The body is temporal and subject to death and decay, but the spirit is indestructible and immortal. During life the spirit lives in the body, some believe it is in the heart, others in the head, but the more general view is that it suffuses the whole body. The spirit may leave the body at night and roam about, dreams being the manifestation of these wanderings.
Witches and wizards can make their spirits leave their bodies at will and direct their activities. At death, the spirit leaves the body and hovers nearby. Until the grave is sealed, the spirit is vulnerable as it could be turned into a ghost if the dead person's tongue were cut out or a peg driven into the head by medicine men to make strong medicine.
To prevent this, the body is treated with special medicines and a vigil kept over it until burial. After the final funeral rites have been completed, the spirit departs and proceeds, some believe, to the ancient home at Ntsuanatsatsi or, others believe, to a home in the sky. Spirits can be either malevolent or benevolent. It is in this spiritual benevolence that the practice of ancestor worship is grounded.
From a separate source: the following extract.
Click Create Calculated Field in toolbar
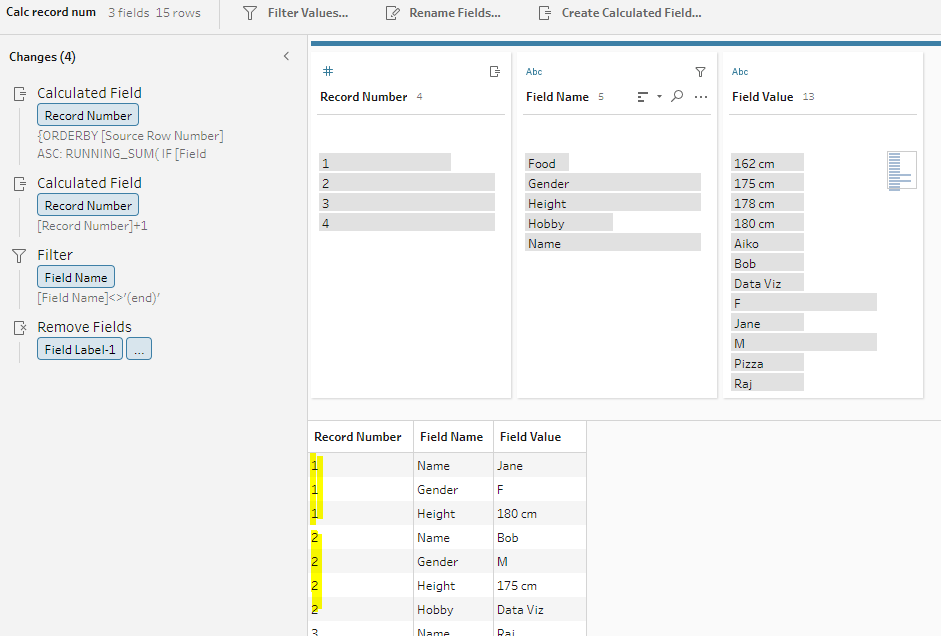The image size is (941, 636). tap(619, 13)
Traditionally each kin group was considered to be under the direct influence and protection of its own ancestors 'balimo' and the chiefdom as a whole under those of the ancestors of the chief. Belief in ancestor influence in daily life is common, particularly in sickness. All illness used to be attributed to the ancestors, who were believed to induce sickness among the living to cause their death, thus securing companionship in the spiritual world.
Today only a few ailments, e.g. hysteria, insomnia and epilepsy, are directly ascribed by some to their ancestors. They believe these can be cured by appeasing the spirits and restoring good relations, by sacrificing an animal, or by performing a neglected duty.
On the other hand, Basotho continue to believe that, in general, the ancestors play an important role in curing a wide variety of diseases and ailments. Their assistance is invoked through divination by an 'ngaka' doctor, when the remedy is revealed.
An ngaka is very influential in local Basotho society. He or she diagnoses and prescribes remedies for ordinary ailments and diseases, alleviates and prevents misfortunes, protects against sorcery and accident and brings luck and prosperity. The ngaka helps in situations which people cannot control alone, or where they feel insecure.
To do this, he or she uses medicines made mainly from herbs, bark, other forms of plant material and animals. The ngaka tends to view disease and its treatment organically, and therefore little, if any, recourse is made to the supernatural. A selaoli divines ailments by throwing bones, shells etc.
Depending on their position and angle, the selaoli diagnoses the patient's illness and interprets the treatment. The approach is generally based on the influence of supernatural phenomena and the invocation of magic.
Treatment tends to rely more on ritual and appeasement of offended spirits, through sacrifices and observance of taboos, than on medicines. A senohe is a person who can see what others are unable to, which enables him or her to diagnose illnesses and to foretell future events.